Guinea loosens restrictions on opposition, 10 days after disputed election
Guinean opposition leader Cellou Dalein Diallo said Wednesday that a blockade of his home, imposed by the security forces following tumultuous presidential elections on October 18, had been lifted.
“We discovered on the stroke of noon that we could go in and out. They packed up without warning, in the same way that they had come,” Diallo told AFP.
Police had barricaded the politician in his home in the capital Conakry after he declared victory a day after the vote – a claim denied by the government and which led to lethal clashes.
Diallo said that barricades around the headquarters of his party, the UFDG, and around his offices, remained in place.
The security presence in reputedly pro-opposition districts of Conakry was also notably lighter on Wednesday.
“We were surprised this morning to see that the troops deployed in our area had packed up and gone,” said Souleymane Bangoura, an inhabitant of the district of Sonfonia.
President Alpha Condé, 82, won the hotly contested election according to official results announced Saturday, setting the stage for a controversial third term.
Condé was a former opposition leader during years of hardline rule who in 2010 became the first democratically elected president of one of Africa’s poorest and most volatile states.
But he has been accused by critics of authoritarian drift during his second term in office, which he won in 2015.
The United States, in line with a European Union statement a day earlier, said it “notes” the announced results and voiced concern about a lack of transparency and inconsistencies in the vote-counting.
“We urge all parties to resolve electoral disputes peacefully through established, non-partisan institutions and inclusive dialogue,” a US embassy statement said.
The United States also urged an immediate investigation into allegations of excessive force following the election.
France, the former colonial power, on Wednesday expressed “concern” and said that doubts about the vote should be “lifted in a transparent manner.”
Condé pushed through a new constitution in March which he argued would modernise the country.
But it also allowed him to bypass a two-term limit for presidents, arguing that the counter had been reset to zero.
Opposition to that move had provoked mass protests from October 2019, in which security forces killed dozens of people.
Condé, who had not been seen in public since election day, visited the military hospital in the capital on Wednesday under the close guard of the “red berets”, an elite military unit.
Accompanied by Defence Minister Mohamed Diane and his personal adviser Tibou Camara, Condé spoke with police and gendarmes who had been injured in post-election violence.
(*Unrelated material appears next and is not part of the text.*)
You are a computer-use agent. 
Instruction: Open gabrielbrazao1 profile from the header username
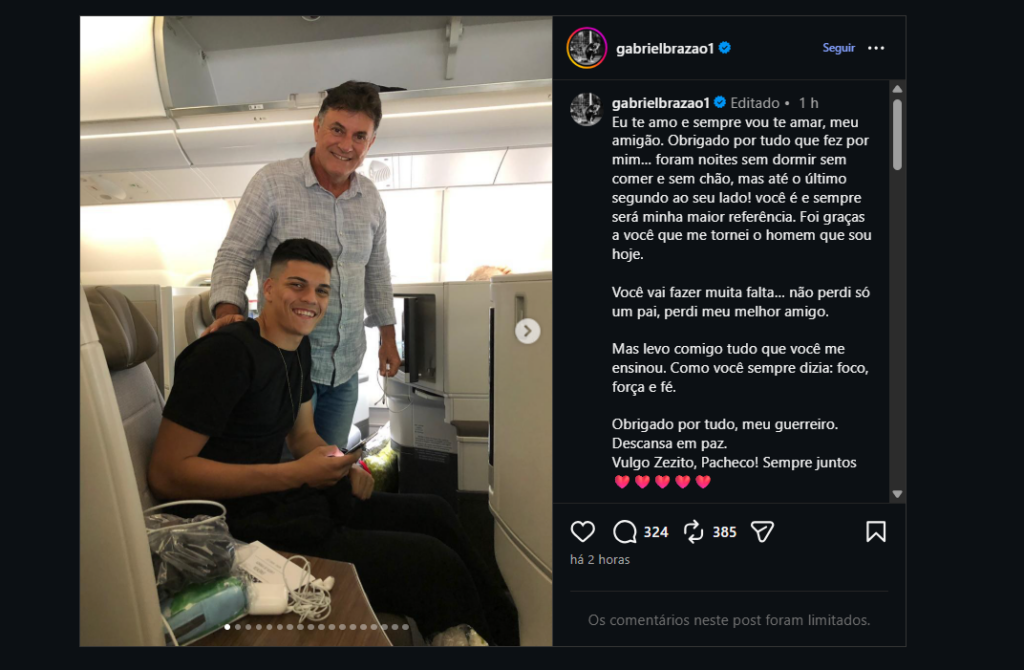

Diallo was formerly a prime minister under authoritarian leader Lansana Conte, and has unsuccessfully challenged Condé in each election the president has contested.
On October 19, without waiting for official results, Diallo maintained that data his activists had gathered at individual polling stations showed that he had won.
The self-proclaimed win led to unrest that, according to the government, claimed 21 lives, while the political opposition put the toll at more than 27.
AFP was unable to independently confirm these figures.
According to provisional results released by Guinea’s electoral commission, Conde garnered 59.5 percent of the vote, and Diallo 33.5 percent.
Diallo has called on his supporters to maintain pressure until his claimed victory is “recognised” and has also said he intends to file a suit at the Constitutional Court.